Lowest HR for 5 min prior to and during onset of taVNS vs. control feeds (n = 7 subjects).
| Lowest HR before | Lowest HR during | ||
|---|---|---|---|
| taVNS-Paired feed | 151.3 ± 15.1 | 142.3 ± 16.9 | |
| Control feed | 146.2 ± 14.6 | 151.3 ± 15.1 |
Note. HR, heart rate; taVNS, transcutaneous auricular vagus nerve stimulation.
Figure 4Reproducibility and reliability of individual HR change. (A) Individual HR change from baseline with onset of stimulation and during taVNS -paired feeding by individual subject. HR is averaged over all taVNS-paired feedings for each individual subject. (B,C) HR data from individual treatment sessions in two representative participants. HR changes are shown for each individual taVNS-paired feeding session over 5 min before and during taVNS-paired feedings and the lowest HR recorded during onset of stimulation with PT determination.
Figure 5Daily PO intake feeding volumes in ml/kg/day for both responders (full PO feeds without G-tube) and non-responders (G-tube placement). The data demonstrate no significant difference in feeding trajectories between groups in the pre-stimulation phase but significant differences in trajectories between responders and non-responders upon initiation of taVNS-paired feeding.
Clinical condition and treatment characteristics by responders and non-responders.
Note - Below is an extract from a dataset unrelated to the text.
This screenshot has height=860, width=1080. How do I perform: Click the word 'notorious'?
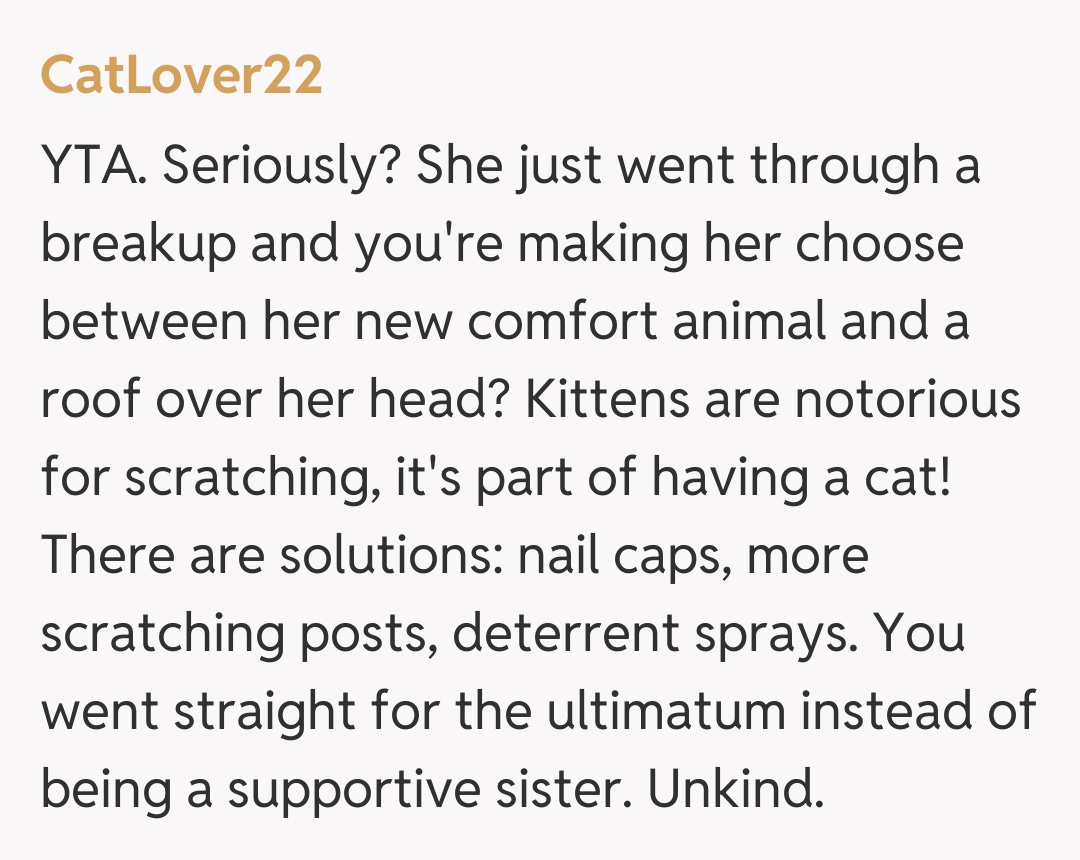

| taVNS-treated infants | Responders | Non-responders | |
|---|---|---|---|
| Preterm (mean GA at birth, birth weight) | 6 (27 weeks, 877 g) | 5 (29 weeks, 1,107 g) | |
| Term HIE | 2 | 1 | |
| Male sex | 3 | 2 | |
| Mean days attempting PO pre-taVNS | 48 ± 29 | 49 ± 16 | ns |
| Mean PO volume over 5 days pre-taVNS | 52 ± 22 ml/kg/day | 45 ± 26 ml/kg/day | ns |
| Mean # taVNS treatments | 16 ± 6 | 17 ± 3 | ns |
| Average mA current intensity | 0.82 ± 0.2 | 0.75 ± 0.2 | ns |
| Total pulses all treatments (105) | 2.9 ± 1.7 | 2.2 ± 0.5 | ns |
| IDM | 1 | 3 | |
| GERD requiring treatment | 4 | 4 | |
| VFSS: mean (SD) PAS scores | 6 ± 3 | 4 ± 3 | ns |
| Aspiration on VFSS | 5 | 1 | |
| Esophagitis | 1 | 2 | |
| Periventricular leukomalacia | 1 | 2 | |
| Lenticulostriate vasculopathy | 0 | 2 |
Note. taVNS, transcutaneous auricular vagus nerve stimulation; GA, gestational age; HIE, hypoxic–ischemic encephalopathy; GERD, gastroesophageal reflux disease; VFSS, videofluoroscopic swallow study; IDM, Infants of diabetic mothers; PAS, Penetration-Aspiration scale.